### The task
All lines from the one with "600x1301 pixels." through the last line of the data below should be copied exactly; please add nothing.

### Extracted material
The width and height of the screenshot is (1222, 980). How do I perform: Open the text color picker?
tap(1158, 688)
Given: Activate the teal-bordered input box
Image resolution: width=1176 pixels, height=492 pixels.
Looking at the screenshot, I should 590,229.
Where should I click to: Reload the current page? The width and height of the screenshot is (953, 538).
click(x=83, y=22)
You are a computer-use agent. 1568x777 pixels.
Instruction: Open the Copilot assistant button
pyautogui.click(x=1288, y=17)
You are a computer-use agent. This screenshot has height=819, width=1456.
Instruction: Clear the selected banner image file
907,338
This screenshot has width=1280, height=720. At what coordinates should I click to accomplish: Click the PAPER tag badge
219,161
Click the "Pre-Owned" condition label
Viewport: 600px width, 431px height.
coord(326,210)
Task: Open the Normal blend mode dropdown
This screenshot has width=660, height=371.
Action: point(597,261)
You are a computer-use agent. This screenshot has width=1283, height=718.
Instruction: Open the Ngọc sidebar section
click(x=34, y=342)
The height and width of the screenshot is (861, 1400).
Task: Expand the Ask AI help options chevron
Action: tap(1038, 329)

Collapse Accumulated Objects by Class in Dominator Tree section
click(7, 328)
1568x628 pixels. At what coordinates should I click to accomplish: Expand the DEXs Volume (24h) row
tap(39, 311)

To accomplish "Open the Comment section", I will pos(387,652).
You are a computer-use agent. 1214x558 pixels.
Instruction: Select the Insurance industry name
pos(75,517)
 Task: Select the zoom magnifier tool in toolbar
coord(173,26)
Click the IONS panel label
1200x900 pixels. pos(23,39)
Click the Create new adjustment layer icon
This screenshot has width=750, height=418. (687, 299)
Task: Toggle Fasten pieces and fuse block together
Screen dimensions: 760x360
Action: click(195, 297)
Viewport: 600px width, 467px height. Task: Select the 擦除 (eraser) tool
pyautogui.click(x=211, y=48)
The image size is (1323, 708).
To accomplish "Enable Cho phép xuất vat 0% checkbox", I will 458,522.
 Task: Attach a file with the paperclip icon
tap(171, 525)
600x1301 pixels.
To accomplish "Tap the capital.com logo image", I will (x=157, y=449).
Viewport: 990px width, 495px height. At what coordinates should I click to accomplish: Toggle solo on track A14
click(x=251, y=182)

### Response to the task
600x1301 pixels.
To accomplish "Tap the capital.com logo image", I will (x=157, y=449).
Viewport: 990px width, 495px height. At what coordinates should I click to accomplish: Toggle solo on track A14
click(x=251, y=182)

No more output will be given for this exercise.